- _Try it_: Type each record below again, with the same words.

**** Source material ****

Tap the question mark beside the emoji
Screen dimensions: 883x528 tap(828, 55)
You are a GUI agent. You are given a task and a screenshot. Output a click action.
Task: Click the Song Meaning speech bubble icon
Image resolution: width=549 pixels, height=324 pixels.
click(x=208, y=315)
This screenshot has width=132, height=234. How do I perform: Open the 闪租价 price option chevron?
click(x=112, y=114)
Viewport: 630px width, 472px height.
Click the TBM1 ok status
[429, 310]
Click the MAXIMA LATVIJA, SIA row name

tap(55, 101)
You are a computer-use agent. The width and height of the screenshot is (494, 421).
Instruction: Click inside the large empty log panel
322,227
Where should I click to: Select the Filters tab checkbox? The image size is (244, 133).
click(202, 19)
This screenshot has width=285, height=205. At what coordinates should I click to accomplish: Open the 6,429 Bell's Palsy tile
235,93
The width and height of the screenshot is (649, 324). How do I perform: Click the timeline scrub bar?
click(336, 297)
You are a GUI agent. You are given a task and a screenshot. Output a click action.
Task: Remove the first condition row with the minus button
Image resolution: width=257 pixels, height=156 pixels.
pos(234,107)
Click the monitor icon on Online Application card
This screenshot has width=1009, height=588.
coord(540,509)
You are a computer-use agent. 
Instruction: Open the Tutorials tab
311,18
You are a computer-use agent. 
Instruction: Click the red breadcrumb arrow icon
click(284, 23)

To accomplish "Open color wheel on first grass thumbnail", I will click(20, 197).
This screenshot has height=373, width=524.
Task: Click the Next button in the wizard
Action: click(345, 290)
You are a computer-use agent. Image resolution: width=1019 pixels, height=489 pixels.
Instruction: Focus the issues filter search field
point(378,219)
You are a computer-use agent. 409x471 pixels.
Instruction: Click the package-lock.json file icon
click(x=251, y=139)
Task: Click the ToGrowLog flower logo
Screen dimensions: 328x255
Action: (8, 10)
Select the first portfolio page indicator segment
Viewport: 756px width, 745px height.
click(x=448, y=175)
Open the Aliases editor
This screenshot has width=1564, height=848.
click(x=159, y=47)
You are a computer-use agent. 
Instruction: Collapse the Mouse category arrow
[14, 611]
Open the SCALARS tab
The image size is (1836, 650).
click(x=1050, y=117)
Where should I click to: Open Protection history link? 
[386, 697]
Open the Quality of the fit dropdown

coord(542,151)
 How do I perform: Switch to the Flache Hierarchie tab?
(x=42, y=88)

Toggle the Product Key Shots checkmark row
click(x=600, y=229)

****

- _Task result_:
Tap the question mark beside the emoji
Screen dimensions: 883x528 tap(828, 55)
You are a GUI agent. You are given a task and a screenshot. Output a click action.
Task: Click the Song Meaning speech bubble icon
Image resolution: width=549 pixels, height=324 pixels.
click(x=208, y=315)
This screenshot has width=132, height=234. How do I perform: Open the 闪租价 price option chevron?
click(x=112, y=114)
Viewport: 630px width, 472px height.
Click the TBM1 ok status
[429, 310]
Click the MAXIMA LATVIJA, SIA row name

tap(55, 101)
You are a computer-use agent. The width and height of the screenshot is (494, 421).
Instruction: Click inside the large empty log panel
322,227
Where should I click to: Select the Filters tab checkbox? The image size is (244, 133).
click(202, 19)
This screenshot has width=285, height=205. At what coordinates should I click to accomplish: Open the 6,429 Bell's Palsy tile
235,93
The width and height of the screenshot is (649, 324). How do I perform: Click the timeline scrub bar?
click(336, 297)
You are a GUI agent. You are given a task and a screenshot. Output a click action.
Task: Remove the first condition row with the minus button
Image resolution: width=257 pixels, height=156 pixels.
pos(234,107)
Click the monitor icon on Online Application card
This screenshot has width=1009, height=588.
coord(540,509)
You are a computer-use agent. 
Instruction: Open the Tutorials tab
311,18
You are a computer-use agent. 
Instruction: Click the red breadcrumb arrow icon
click(284, 23)

To accomplish "Open color wheel on first grass thumbnail", I will click(20, 197).
This screenshot has height=373, width=524.
Task: Click the Next button in the wizard
Action: click(345, 290)
You are a computer-use agent. Image resolution: width=1019 pixels, height=489 pixels.
Instruction: Focus the issues filter search field
point(378,219)
You are a computer-use agent. 409x471 pixels.
Instruction: Click the package-lock.json file icon
click(x=251, y=139)
Task: Click the ToGrowLog flower logo
Screen dimensions: 328x255
Action: (8, 10)
Select the first portfolio page indicator segment
Viewport: 756px width, 745px height.
click(x=448, y=175)
Open the Aliases editor
This screenshot has width=1564, height=848.
click(x=159, y=47)
You are a computer-use agent. 
Instruction: Collapse the Mouse category arrow
[14, 611]
Open the SCALARS tab
The image size is (1836, 650).
click(x=1050, y=117)
Where should I click to: Open Protection history link? 
[386, 697]
Open the Quality of the fit dropdown

coord(542,151)
 How do I perform: Switch to the Flache Hierarchie tab?
(x=42, y=88)

Toggle the Product Key Shots checkmark row
click(x=600, y=229)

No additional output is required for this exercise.